This is a new project Jerome and I are working on. It’s still not close to completion, but I thought I’d give you a taste. Just to whet your appetite and get some feedback.
It started by looking at the libraries out there that let you use MongoDB with Node.js, and realizing they’re all quite bad. They work, that’s for sure, and bugs get fixed. But when we write application code using these APIs, well … it’s just not code we want to look at all day and maintain.
So we re-imagined what a kick-ass Node.js object mapper for MongoDB would look like. And it all starts with: “does this make my code easier to write, test and maintain”?

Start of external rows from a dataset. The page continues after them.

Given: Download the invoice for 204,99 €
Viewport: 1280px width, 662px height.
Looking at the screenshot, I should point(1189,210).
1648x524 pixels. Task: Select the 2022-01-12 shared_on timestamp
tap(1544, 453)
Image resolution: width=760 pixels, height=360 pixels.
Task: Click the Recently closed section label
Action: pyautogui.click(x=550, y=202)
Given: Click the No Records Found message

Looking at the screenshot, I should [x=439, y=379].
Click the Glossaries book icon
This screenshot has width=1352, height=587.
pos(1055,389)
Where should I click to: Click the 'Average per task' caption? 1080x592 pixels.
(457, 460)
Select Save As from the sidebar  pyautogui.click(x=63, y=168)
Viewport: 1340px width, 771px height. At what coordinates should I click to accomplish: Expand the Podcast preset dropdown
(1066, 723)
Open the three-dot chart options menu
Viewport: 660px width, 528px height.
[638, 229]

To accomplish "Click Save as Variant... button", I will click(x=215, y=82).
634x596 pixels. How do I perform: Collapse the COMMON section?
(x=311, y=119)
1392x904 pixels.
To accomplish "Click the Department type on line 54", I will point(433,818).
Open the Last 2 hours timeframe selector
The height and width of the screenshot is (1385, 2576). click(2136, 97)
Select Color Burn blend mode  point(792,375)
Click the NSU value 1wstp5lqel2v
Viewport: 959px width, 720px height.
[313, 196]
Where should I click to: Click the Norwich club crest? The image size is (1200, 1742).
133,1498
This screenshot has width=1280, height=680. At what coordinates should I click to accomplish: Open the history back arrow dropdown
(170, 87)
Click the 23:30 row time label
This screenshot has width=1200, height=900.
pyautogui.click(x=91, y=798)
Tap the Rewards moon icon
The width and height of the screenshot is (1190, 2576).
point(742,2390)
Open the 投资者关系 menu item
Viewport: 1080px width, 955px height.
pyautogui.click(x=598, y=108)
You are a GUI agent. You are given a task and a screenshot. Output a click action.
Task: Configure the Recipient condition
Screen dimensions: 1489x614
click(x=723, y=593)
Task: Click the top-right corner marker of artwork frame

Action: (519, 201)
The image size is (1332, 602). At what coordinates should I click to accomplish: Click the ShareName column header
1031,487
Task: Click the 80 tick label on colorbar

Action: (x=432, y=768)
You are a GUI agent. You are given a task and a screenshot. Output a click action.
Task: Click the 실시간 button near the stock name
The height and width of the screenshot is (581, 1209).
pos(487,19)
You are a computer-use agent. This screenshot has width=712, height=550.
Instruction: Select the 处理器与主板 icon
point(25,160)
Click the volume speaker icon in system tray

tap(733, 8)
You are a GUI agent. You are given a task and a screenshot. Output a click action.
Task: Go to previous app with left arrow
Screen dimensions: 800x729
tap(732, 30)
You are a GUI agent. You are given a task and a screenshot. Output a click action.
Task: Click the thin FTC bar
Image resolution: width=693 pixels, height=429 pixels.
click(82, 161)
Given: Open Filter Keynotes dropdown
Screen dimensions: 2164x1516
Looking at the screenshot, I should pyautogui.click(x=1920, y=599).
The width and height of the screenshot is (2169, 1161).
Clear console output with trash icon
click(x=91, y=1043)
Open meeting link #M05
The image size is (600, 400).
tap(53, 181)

Here’s a sample, I’ll let you be the judge:
class User extends Model @collection "users" @field "name", String @field "password", String @set "password", (clear)-> @_.password = crypt(clear) @field "email", String @get "posts", -> Post.where(author_id: @_id) # me is a scope me = User.where(name: "Assaf") me.one (error, user)-> console.log "Loaded #{user.name}" user.posts.count (error, count)-> console.log "Published #{count} posts"
We started with three principles. The first one is progressive enhancement.
Working at the driver level is OK, and in fact, for some things the better choice. But it’s also great to have more capable model objects that encapsulate data and business logic. I’ve worked with different database servers to realize that for most applications both are necessary.
I also noticed how most drivers are too low-level and hard to use, with APIs that leak the underlying network protocol. That ends up pushing developers to do all their work with the more friendly, better-designed ORM/ODM. Even the stuff ORM/ODM clearly sucks at.
Why does it have to be one or the other? Why can’t you work at the driver level when you need to, and work with models when it’s easier to? Why can’t you do both with the same, well designed API?
What if this gave you driver-level performance:
collection("posts").where(category: "db").all (error, posts)-> # These posts are POJOs for post in posts console.log "Loaded #{post.title}"
And this gave you model objects, with schema, before/after hooks, validations, and all other good things:
collection(Post).where(category: "db").all (error, posts)-> # These posts are model objects for post in posts console.log "Loaded #{post.title}"
It’s practically the same API, but can take advantage of model objects when you tell the collection to use one. And we let you bring your own model implementation if you don’t like ours. This reminds me of CSS, where some rules only apply to more modern browsers. Progressive enhancement.
Did you notice, we care a lot about code readability? After all we spend more time reading code than typing it in. So not surprising, the second principle is readability. The readability of the code you’ll be writing when using the API.
It turns out CoffeeScript allows you to call methods on a class (more specifically, the constructor function) from within the class definition. Quite a nifty feature if you write a lot of application code in CoffeeScript.
It lets your write this:
class Post extends Model @collection "posts" # -- Title stuff -- @field "title", String random: -> @title = sampleTitles.atRandom() @validate -> assert @title, "Missing title"
I personally like organizing larger models into groups of related fields/behaviors. For example, a use model would have one section dealing with credentials, another with profile display, another with usage metric. Being able to mix meta-data methods with method definitions makes that easy.
Another way we care about readability of your code, we’re very conservative with what methods we put in the Model class. Only the methods we think you’ll want to use, like field and validate. Everything else is tucked away in a separate namespace. The idea of working with a base class that holds 100′s of implementation methods is an anti-pattern.
The third principle deals with giving you just the right level of control. And by that I mean taking care of as many details as possible, and picking the best possible defaults. But also realizing that sometimes you need finer control, making that possible, and teaching you when and how to take action.
For example, I’ve seen a few code bases that run an entire application using a single MongoDB connection. That works since the driver can make sense of requests sent/received concurrently, but it’s only using on server thread, so all operations are serialized and you’re not getting much performance out of MongoDB.
You could open one connection per request, but a Node.js Web server can easily scale to thousands of those, MongoDB can barely handle hundreds. So we put a connection pool in there, and it works behind the scene and dispatches each request to the next available connection. Whether you use one connection in the entire application, or one for each request, your code will use as many connections as the pool allows. You don’t have to worry about a thing.
Except when you do. In some cases you need a sequence of requests to go over the same underlying TCP connection. So we made that possible as well, and we documented the hell out of it, so you’ll know when and how to use this.
These are just examples, we’re not done yet, but I think you’ll agree, we’re off to a great start.